Requirements:
Transcribe the entries verbatim, beginning at the line that contains "Where should I click to: Click" and stopping after the line that contains "1088x553 pixels.".

* * *

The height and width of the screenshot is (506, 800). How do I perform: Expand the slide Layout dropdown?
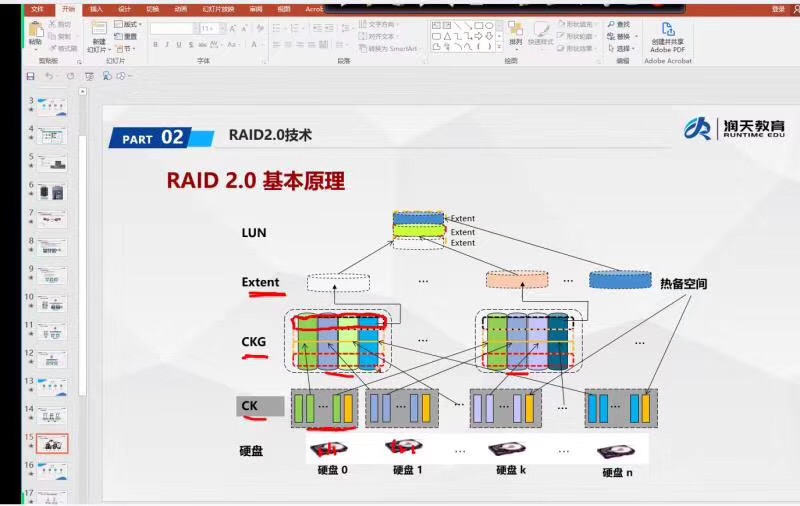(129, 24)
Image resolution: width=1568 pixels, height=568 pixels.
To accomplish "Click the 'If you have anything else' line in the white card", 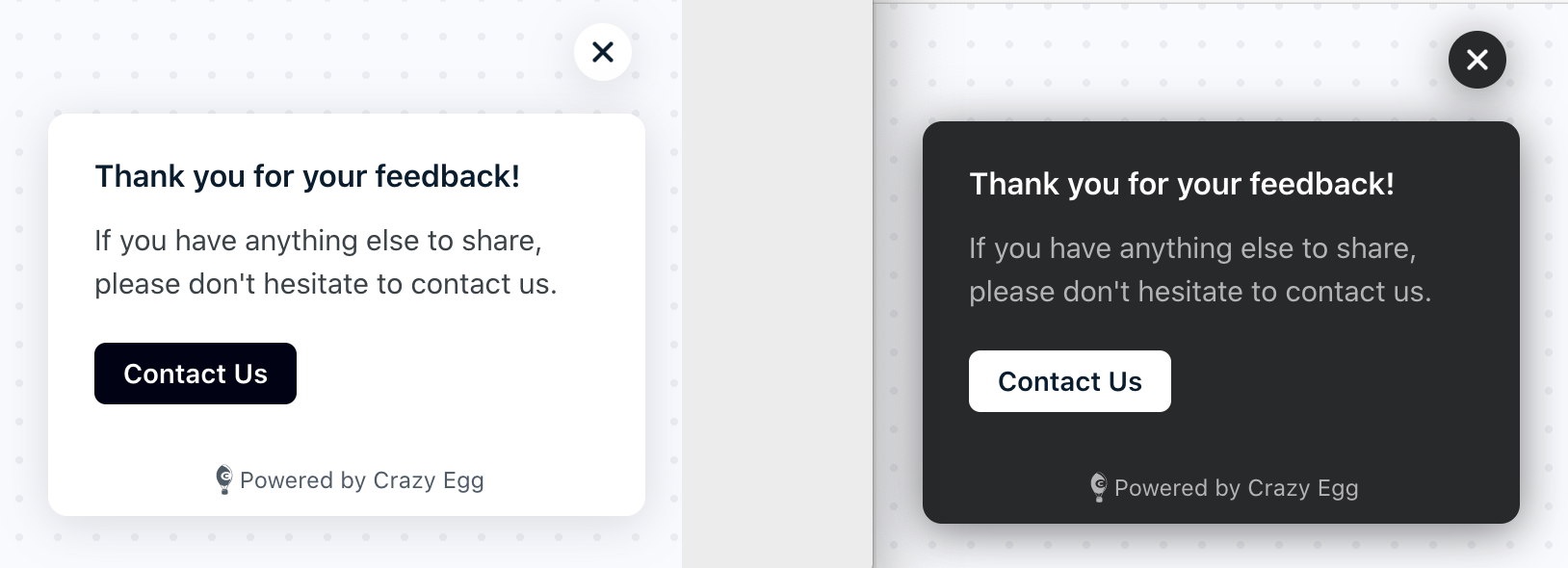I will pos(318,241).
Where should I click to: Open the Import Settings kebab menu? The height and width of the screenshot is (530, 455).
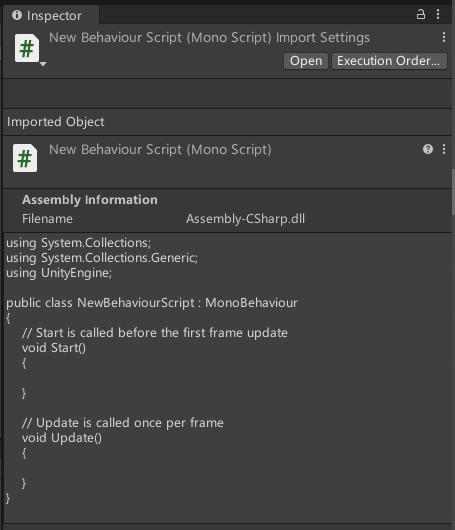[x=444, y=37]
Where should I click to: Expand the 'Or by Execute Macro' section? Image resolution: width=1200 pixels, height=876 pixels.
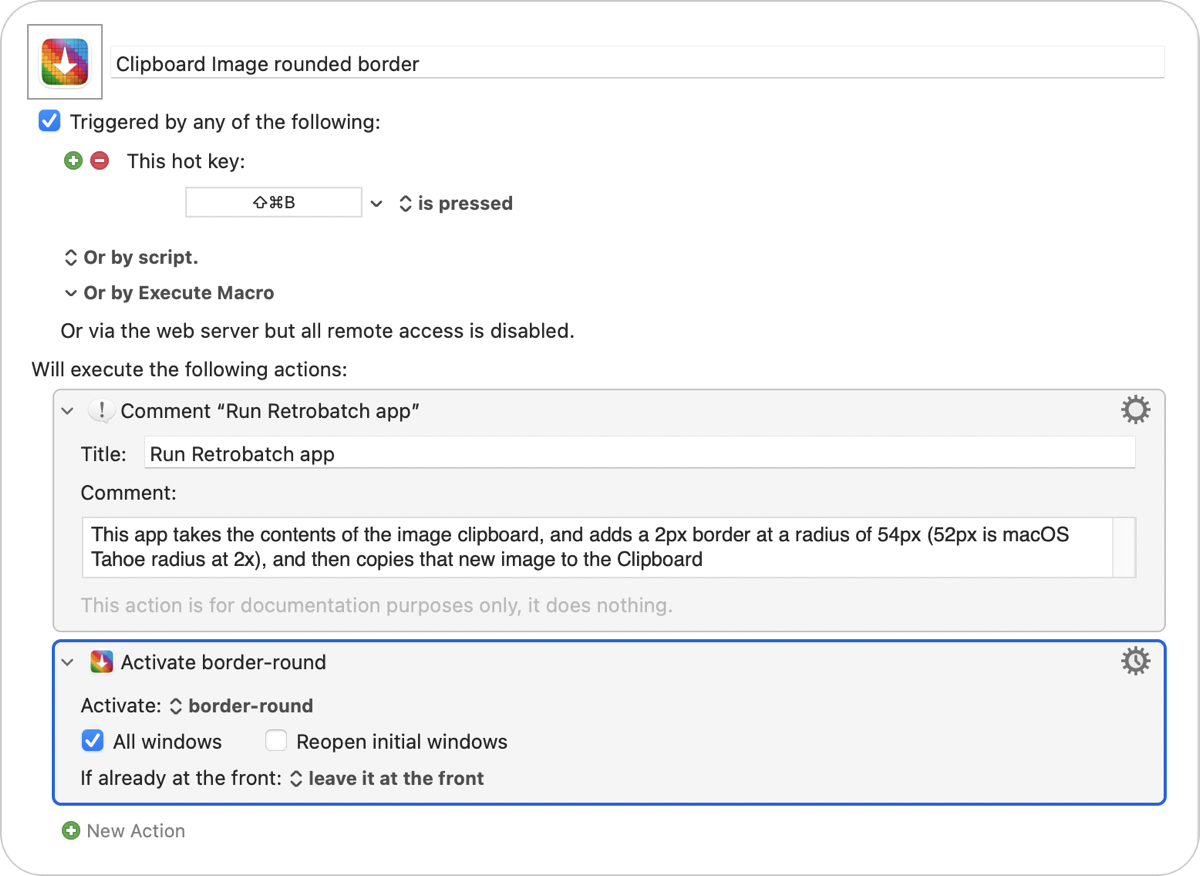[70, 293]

* * *

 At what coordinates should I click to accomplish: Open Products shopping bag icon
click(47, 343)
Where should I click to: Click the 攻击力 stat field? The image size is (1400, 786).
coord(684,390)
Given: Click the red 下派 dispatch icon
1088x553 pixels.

* * *

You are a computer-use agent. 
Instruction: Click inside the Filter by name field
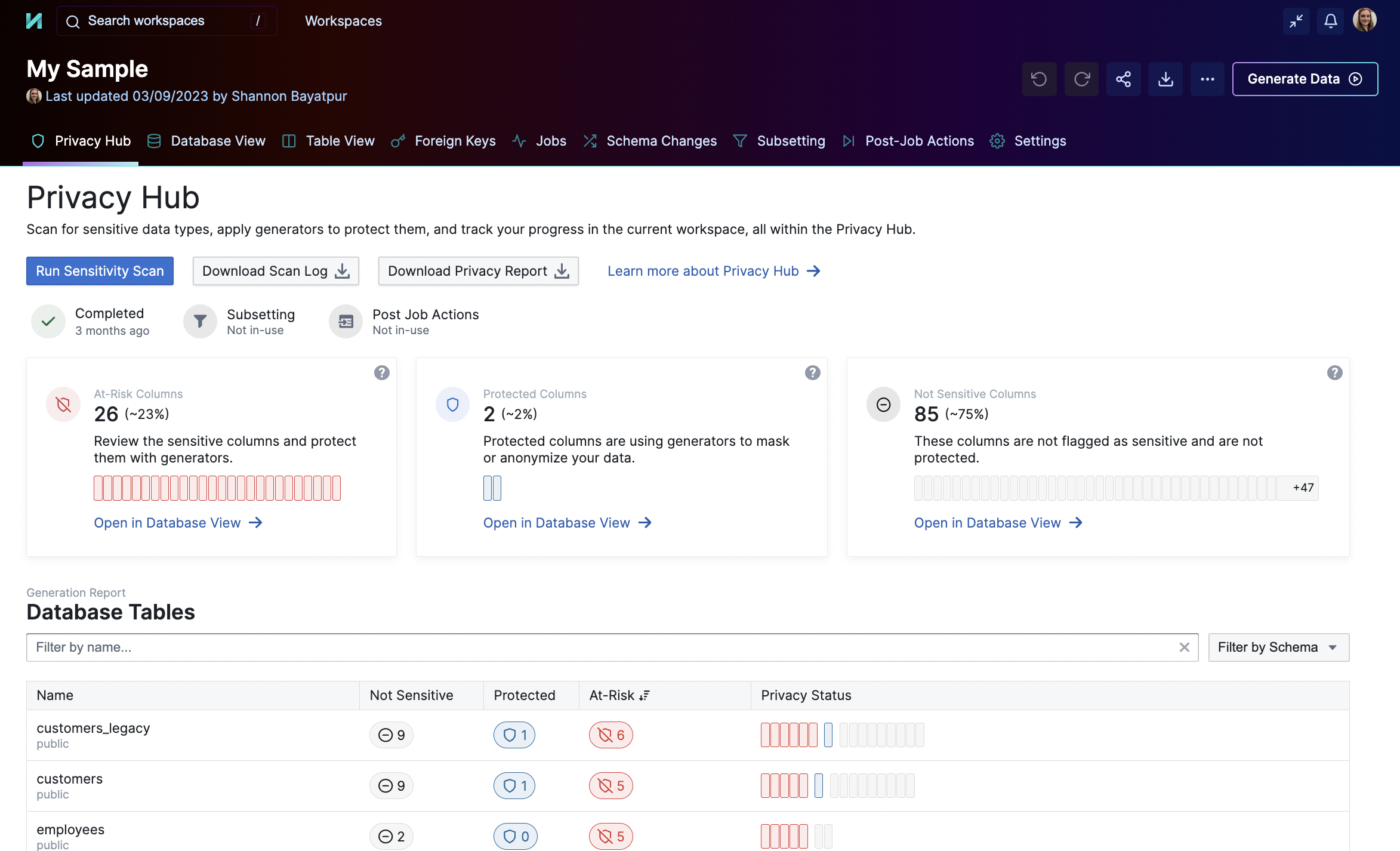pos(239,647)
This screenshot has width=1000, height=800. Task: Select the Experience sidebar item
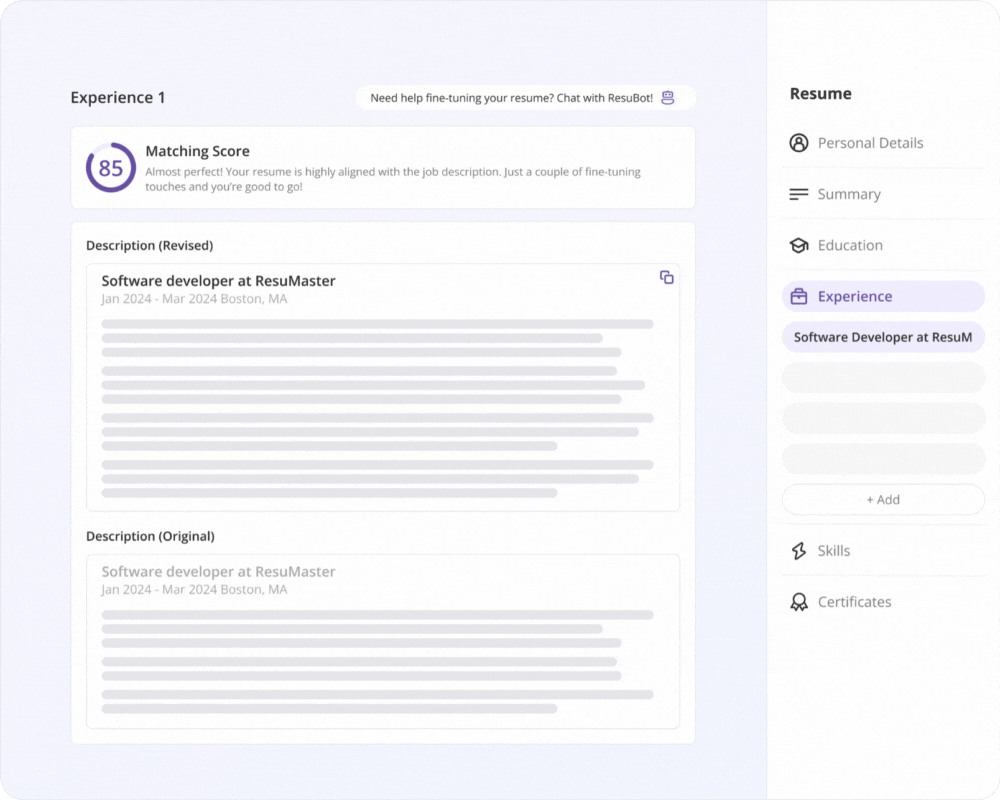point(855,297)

* * *

Response below:
Where should I click to: Click the 攻击力 stat field? The image size is (1400, 786).
coord(684,390)
Given: Click the red 下派 dispatch icon
1088x553 pixels.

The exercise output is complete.